Risk Accumulation¶

A single anomaly scores 0.3. A Sigma rule fires at severity "medium." A correlation alert adds 0.5. None of these individually cross an alert threshold — but together, on the same entity within a few hours, they paint a clear picture. Risk accumulation maintains a running score per entity where recent events contribute more than old ones, using exponential decay to let stale signals fade naturally.

Real-World Examples¶

Security: Entity Risk Rising Across Multiple Detections

IP 10.0.5.88 triggers three detections in 2 hours:

T+0: Sigma rule "SSH brute-force" fires → +0.6 risk points
T+45m: Correlation rule "brute-force-lateral-movement" fires → +0.8 risk points
T+90m: Kill chain alert (3 tactics) → +0.7 risk points

With a 6-hour half-life, by T+90m the first event has decayed to ~0.50. The cumulative risk is 0.50 + 0.73 + 0.70 = 1.94 — well above a typical threshold of 1.5. Without accumulation, no single event would have triggered an alert.

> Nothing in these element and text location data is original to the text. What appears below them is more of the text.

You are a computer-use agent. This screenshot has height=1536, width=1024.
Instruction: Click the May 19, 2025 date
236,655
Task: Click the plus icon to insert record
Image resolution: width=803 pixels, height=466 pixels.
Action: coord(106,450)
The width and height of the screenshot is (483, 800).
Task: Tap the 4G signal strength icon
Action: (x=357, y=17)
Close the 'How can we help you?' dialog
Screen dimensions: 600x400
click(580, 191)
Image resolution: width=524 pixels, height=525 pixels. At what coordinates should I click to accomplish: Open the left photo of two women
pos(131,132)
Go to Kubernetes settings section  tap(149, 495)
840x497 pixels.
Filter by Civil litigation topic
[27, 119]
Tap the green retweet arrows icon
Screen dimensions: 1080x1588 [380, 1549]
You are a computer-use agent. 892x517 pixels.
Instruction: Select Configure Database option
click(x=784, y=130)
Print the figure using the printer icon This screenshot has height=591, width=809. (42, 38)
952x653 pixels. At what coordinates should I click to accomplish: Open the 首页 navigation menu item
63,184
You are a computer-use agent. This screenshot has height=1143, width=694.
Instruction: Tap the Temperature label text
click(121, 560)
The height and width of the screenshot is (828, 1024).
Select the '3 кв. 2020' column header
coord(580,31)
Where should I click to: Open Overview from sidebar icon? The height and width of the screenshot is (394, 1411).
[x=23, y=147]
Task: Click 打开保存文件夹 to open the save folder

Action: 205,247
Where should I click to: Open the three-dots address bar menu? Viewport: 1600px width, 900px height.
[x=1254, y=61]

Operations: Service Risk from Cascading Failures

Entity api-gateway accumulates risk during the v2.3.1 deployment:

Time	Detection	Risk Points	Cumulative
T+0	CUSUM change point (error rate)	0.4	0.40
T+12m	Sigma rule (connection pool warning)	0.5	0.89
T+18m	Correlation (errors + pool saturation)	0.8	1.68 → ALERT
T+30m	HST anomaly (OOM pattern)	0.9	2.54

The risk threshold alert at T+18m fires 12 minutes before the OOM crash. See the Ops Primer for the full scenario.

Theory¶

Why Accumulate Risk?¶

Individual event scores answer "is this event unusual?" Risk accumulation answers "is this entity in trouble?" The difference matters:

Volume: 10 low-severity events on one entity in an hour is more concerning than 1 high-severity event
Diversity: Alerts from different detectors (Sigma + ML + correlation) on the same entity reinforce each other
Recency: An alert from 5 minutes ago matters more than one from yesterday

Exponential Decay¶

Risk decays exponentially with a configurable half-life:

\[ \text{risk}(t) = \sum_{i} \text{points}_i \times e^{-\lambda \times (t - t_i)} \]

where \(\lambda = \frac{\ln 2}{\text{half\_life}}\)

Intuition: After one half-life, a risk contribution is worth 50% of its original value. After two half-lives, 25%. After three, 12.5%. Old signals fade but never fully disappear until pruned.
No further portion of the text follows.